Pediatric Cardiology

Prevalence of Long-QT Syndrome Gene Variants in Sudden Infant Death Syndrome

Marianne Arnestad, MD*; Lia Crotti, MD*; Torleiv O. Rognum, MD; Roberto Insolia, BSc; Matteo Pedrazzini, BSc; Chiara Ferrandi, BSc; Ashild Vege, MD; Dao W. Wang, MD; Troy E. Rhodes, MD, PhD; Alfred L. George, Jr, MD; Peter J. Schwartz, MD

From the Institute of Forensic Medicine (M.A., T.O.R.), University of Oslo, Oslo, Norway; Molecular Cardiology Laboratory (L.C., R.I., M.P., C.F., P.J.S.), IRCCS Fondazione Policlinico S. Matteo, Pavia, Italy; Department of Cardiology (L.C., P.J.S.), University of Pavia and IRCCS Fondazione Policlinico S. Matteo, Pavia, Italy; Department of Laboratory Medicine (A.V.), Faculty of Medicine, Norwegian University of Science and Technology, Trondheim, Norway; and Departments of Medicine and Pharmacology (D.W.W., T.E.R., A.L.G.), Vanderbilt University, Nashville, Tenn.
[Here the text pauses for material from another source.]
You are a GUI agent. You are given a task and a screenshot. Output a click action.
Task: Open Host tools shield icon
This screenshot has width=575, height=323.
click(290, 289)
Correspondence to Dr Peter J. Schwartz, Professor & Chairman, Department of Cardiology, IRCCS Fondazione Policlinico S. Matteo, Viale Golgi 19, 27100 Pavia, Italy. E-mail pjqt{at}compuserve.com

Received August 12, 2006; accepted November 10, 2006.

Background— The hypothesis that some cases of sudden infant death syndrome (SIDS) could be caused by long-QT syndrome (LQTS) has been supported by molecular studies. However, there are inadequate data regarding the true prevalence of mutations in arrhythmia-susceptibility genes among SIDS cases. Given the importance and potential implications of these observations, we performed a study to more accurately quantify the contribution to SIDS of LQTS gene mutations and rare variants.

Methods and Results— Molecular screening of 7 genes (KCNQ1, KCNH2, SCN5A, KCNE1, KCNE2, KCNJ2, CAV3) associated with LQTS was performed with denaturing high-performance liquid chromatography and nucleotide sequencing of genomic DNA from 201 cases diagnosed as SIDS according to the Nordic Criteria, and from 182 infant and adult controls. All SIDS and control cases originated from the same regions in Norway. Genetic analysis was blinded to diagnosis. Mutations and rare variants were found in 26 of 201 cases (12.9%). On the basis of their functional effect, however, we considered 8 mutations and 7 rare variants found in 19 of 201 cases as likely contributors to sudden death (9.5%; 95% CI, 5.8 to 14.4%).

Conclusions— We demonstrated that 9.5% of cases diagnosed as SIDS carry functionally significant genetic variants in LQTS genes. The present study demonstrates that sudden arrhythmic death is an important contributor to SIDS. As these variants likely modify ventricular repolarization and QT interval duration, our results support the debated concept that an ECG would probably identify most infants at risk for sudden death due to LQTS either in infancy or later on in life.